┏━━

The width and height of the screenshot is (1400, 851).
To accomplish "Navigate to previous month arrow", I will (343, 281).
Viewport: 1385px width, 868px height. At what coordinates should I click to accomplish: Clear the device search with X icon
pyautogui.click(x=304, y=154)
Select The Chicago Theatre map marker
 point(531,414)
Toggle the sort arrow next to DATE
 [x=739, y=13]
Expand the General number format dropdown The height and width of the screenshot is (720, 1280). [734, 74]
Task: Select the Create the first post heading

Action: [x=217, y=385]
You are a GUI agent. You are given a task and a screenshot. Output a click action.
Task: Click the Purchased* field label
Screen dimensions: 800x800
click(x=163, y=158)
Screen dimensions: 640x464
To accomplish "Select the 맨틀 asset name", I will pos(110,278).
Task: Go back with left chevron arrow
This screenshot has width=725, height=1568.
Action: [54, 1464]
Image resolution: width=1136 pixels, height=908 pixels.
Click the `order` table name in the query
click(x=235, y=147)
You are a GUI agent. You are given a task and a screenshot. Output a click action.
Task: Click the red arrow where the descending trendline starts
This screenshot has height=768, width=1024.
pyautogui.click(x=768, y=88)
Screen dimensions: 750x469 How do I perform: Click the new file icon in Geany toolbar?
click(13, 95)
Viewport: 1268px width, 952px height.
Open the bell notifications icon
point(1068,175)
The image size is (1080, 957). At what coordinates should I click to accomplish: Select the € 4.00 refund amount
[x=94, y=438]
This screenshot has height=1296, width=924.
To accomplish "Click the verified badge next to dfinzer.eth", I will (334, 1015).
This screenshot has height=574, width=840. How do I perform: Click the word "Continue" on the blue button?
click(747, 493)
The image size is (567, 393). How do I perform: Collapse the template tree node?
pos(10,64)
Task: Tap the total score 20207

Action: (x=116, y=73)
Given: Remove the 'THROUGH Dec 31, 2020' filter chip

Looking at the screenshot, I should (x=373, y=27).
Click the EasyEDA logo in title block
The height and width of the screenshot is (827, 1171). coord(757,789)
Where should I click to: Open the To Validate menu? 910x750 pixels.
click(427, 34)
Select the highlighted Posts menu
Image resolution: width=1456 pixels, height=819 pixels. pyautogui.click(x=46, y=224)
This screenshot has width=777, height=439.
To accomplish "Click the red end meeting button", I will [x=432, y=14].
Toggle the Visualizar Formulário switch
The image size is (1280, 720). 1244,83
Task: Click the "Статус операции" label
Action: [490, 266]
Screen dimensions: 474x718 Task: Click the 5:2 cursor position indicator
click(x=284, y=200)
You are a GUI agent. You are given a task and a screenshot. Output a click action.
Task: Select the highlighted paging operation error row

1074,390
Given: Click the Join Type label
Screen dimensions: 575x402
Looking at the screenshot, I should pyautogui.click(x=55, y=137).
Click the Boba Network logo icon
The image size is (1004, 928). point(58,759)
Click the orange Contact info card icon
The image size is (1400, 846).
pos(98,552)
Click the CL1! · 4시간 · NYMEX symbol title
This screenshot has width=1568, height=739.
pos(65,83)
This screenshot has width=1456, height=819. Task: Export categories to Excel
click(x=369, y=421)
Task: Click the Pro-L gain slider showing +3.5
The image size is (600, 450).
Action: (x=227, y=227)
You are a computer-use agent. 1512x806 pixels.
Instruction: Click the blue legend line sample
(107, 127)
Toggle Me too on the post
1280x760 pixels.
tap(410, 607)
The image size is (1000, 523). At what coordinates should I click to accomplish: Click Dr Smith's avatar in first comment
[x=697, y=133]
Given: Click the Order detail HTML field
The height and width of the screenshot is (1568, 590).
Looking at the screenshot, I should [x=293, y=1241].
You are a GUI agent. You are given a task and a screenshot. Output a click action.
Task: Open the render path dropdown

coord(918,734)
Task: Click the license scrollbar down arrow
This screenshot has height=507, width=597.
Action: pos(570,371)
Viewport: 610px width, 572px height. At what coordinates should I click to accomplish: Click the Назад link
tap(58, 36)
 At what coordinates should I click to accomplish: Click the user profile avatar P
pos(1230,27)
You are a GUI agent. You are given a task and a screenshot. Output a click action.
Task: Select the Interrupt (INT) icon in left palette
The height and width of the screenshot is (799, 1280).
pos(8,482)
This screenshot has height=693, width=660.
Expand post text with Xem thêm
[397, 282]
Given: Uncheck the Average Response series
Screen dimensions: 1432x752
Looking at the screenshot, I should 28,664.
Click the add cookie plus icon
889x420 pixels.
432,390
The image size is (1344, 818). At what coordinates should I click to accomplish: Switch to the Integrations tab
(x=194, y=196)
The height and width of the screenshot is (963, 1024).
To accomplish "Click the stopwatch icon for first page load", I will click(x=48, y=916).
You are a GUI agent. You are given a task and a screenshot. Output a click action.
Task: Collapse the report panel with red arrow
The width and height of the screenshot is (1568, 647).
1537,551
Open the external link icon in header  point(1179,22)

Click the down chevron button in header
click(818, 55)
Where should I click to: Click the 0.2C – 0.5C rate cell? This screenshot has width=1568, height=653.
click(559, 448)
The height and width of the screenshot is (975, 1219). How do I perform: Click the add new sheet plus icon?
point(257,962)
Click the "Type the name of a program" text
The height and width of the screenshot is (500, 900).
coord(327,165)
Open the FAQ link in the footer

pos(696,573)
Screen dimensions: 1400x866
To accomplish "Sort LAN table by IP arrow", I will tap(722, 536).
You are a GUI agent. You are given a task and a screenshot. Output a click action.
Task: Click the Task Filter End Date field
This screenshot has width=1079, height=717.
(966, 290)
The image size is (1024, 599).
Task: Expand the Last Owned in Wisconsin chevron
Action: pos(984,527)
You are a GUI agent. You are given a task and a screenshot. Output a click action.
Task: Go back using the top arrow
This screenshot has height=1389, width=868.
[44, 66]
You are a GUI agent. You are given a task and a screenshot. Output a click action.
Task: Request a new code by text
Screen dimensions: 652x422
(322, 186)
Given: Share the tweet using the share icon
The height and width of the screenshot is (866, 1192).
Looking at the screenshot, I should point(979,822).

┗━━

-- What the exercise asks --
Reproduce all the items above, substituting "Display size" for every occurrence of "Screen dimensions" and keeping everything else the same.

-- Written answer --
The width and height of the screenshot is (1400, 851).
To accomplish "Navigate to previous month arrow", I will (343, 281).
Viewport: 1385px width, 868px height. At what coordinates should I click to accomplish: Clear the device search with X icon
pyautogui.click(x=304, y=154)
Select The Chicago Theatre map marker
 point(531,414)
Toggle the sort arrow next to DATE
 [x=739, y=13]
Expand the General number format dropdown The height and width of the screenshot is (720, 1280). [734, 74]
Task: Select the Create the first post heading

Action: [x=217, y=385]
You are a GUI agent. You are given a task and a screenshot. Output a click action.
Task: Click the Purchased* field label
Display size: 800x800
click(x=163, y=158)
Display size: 640x464
To accomplish "Select the 맨틀 asset name", I will pos(110,278).
Task: Go back with left chevron arrow
This screenshot has width=725, height=1568.
Action: [54, 1464]
Image resolution: width=1136 pixels, height=908 pixels.
Click the `order` table name in the query
click(x=235, y=147)
You are a GUI agent. You are given a task and a screenshot. Output a click action.
Task: Click the red arrow where the descending trendline starts
This screenshot has height=768, width=1024.
pyautogui.click(x=768, y=88)
Display size: 750x469 How do I perform: Click the new file icon in Geany toolbar?
click(13, 95)
Viewport: 1268px width, 952px height.
Open the bell notifications icon
point(1068,175)
The image size is (1080, 957). At what coordinates should I click to accomplish: Select the € 4.00 refund amount
[x=94, y=438]
This screenshot has height=1296, width=924.
To accomplish "Click the verified badge next to dfinzer.eth", I will (334, 1015).
This screenshot has height=574, width=840. How do I perform: Click the word "Continue" on the blue button?
click(747, 493)
The image size is (567, 393). How do I perform: Collapse the template tree node?
pos(10,64)
Task: Tap the total score 20207

Action: (x=116, y=73)
Given: Remove the 'THROUGH Dec 31, 2020' filter chip

Looking at the screenshot, I should (x=373, y=27).
Click the EasyEDA logo in title block
The height and width of the screenshot is (827, 1171). coord(757,789)
Where should I click to: Open the To Validate menu? 910x750 pixels.
click(427, 34)
Select the highlighted Posts menu
Image resolution: width=1456 pixels, height=819 pixels. pyautogui.click(x=46, y=224)
This screenshot has width=777, height=439.
To accomplish "Click the red end meeting button", I will [x=432, y=14].
Toggle the Visualizar Formulário switch
The image size is (1280, 720). 1244,83
Task: Click the "Статус операции" label
Action: [490, 266]
Display size: 474x718 Task: Click the 5:2 cursor position indicator
click(x=284, y=200)
You are a GUI agent. You are given a task and a screenshot. Output a click action.
Task: Select the highlighted paging operation error row

1074,390
Given: Click the Join Type label
Display size: 575x402
Looking at the screenshot, I should pyautogui.click(x=55, y=137).
Click the Boba Network logo icon
The image size is (1004, 928). point(58,759)
Click the orange Contact info card icon
The image size is (1400, 846).
pos(98,552)
Click the CL1! · 4시간 · NYMEX symbol title
This screenshot has width=1568, height=739.
pos(65,83)
This screenshot has width=1456, height=819. Task: Export categories to Excel
click(x=369, y=421)
Task: Click the Pro-L gain slider showing +3.5
The image size is (600, 450).
Action: (x=227, y=227)
You are a computer-use agent. 1512x806 pixels.
Instruction: Click the blue legend line sample
(107, 127)
Toggle Me too on the post
1280x760 pixels.
tap(410, 607)
The image size is (1000, 523). At what coordinates should I click to accomplish: Click Dr Smith's avatar in first comment
[x=697, y=133]
Given: Click the Order detail HTML field
The height and width of the screenshot is (1568, 590).
Looking at the screenshot, I should [x=293, y=1241].
You are a GUI agent. You are given a task and a screenshot. Output a click action.
Task: Open the render path dropdown

coord(918,734)
Task: Click the license scrollbar down arrow
This screenshot has height=507, width=597.
Action: pos(570,371)
Viewport: 610px width, 572px height. At what coordinates should I click to accomplish: Click the Назад link
tap(58, 36)
 At what coordinates should I click to accomplish: Click the user profile avatar P
pos(1230,27)
You are a GUI agent. You are given a task and a screenshot. Output a click action.
Task: Select the Interrupt (INT) icon in left palette
The height and width of the screenshot is (799, 1280).
pos(8,482)
This screenshot has height=693, width=660.
Expand post text with Xem thêm
[397, 282]
Given: Uncheck the Average Response series
Display size: 1432x752
Looking at the screenshot, I should 28,664.
Click the add cookie plus icon
889x420 pixels.
432,390
The image size is (1344, 818). At what coordinates should I click to accomplish: Switch to the Integrations tab
(x=194, y=196)
The height and width of the screenshot is (963, 1024).
To accomplish "Click the stopwatch icon for first page load", I will click(x=48, y=916).
You are a GUI agent. You are given a task and a screenshot. Output a click action.
Task: Collapse the report panel with red arrow
The width and height of the screenshot is (1568, 647).
1537,551
Open the external link icon in header  point(1179,22)

Click the down chevron button in header
click(818, 55)
Where should I click to: Click the 0.2C – 0.5C rate cell? This screenshot has width=1568, height=653.
click(559, 448)
The height and width of the screenshot is (975, 1219). How do I perform: Click the add new sheet plus icon?
point(257,962)
Click the "Type the name of a program" text
The height and width of the screenshot is (500, 900).
coord(327,165)
Open the FAQ link in the footer

pos(696,573)
Display size: 1400x866
To accomplish "Sort LAN table by IP arrow", I will tap(722, 536).
You are a GUI agent. You are given a task and a screenshot. Output a click action.
Task: Click the Task Filter End Date field
This screenshot has width=1079, height=717.
(966, 290)
The image size is (1024, 599).
Task: Expand the Last Owned in Wisconsin chevron
Action: pos(984,527)
You are a GUI agent. You are given a task and a screenshot. Output a click action.
Task: Go back using the top arrow
This screenshot has height=1389, width=868.
[44, 66]
You are a GUI agent. You are given a task and a screenshot. Output a click action.
Task: Request a new code by text
Display size: 652x422
(322, 186)
Given: Share the tweet using the share icon
The height and width of the screenshot is (866, 1192).
Looking at the screenshot, I should point(979,822).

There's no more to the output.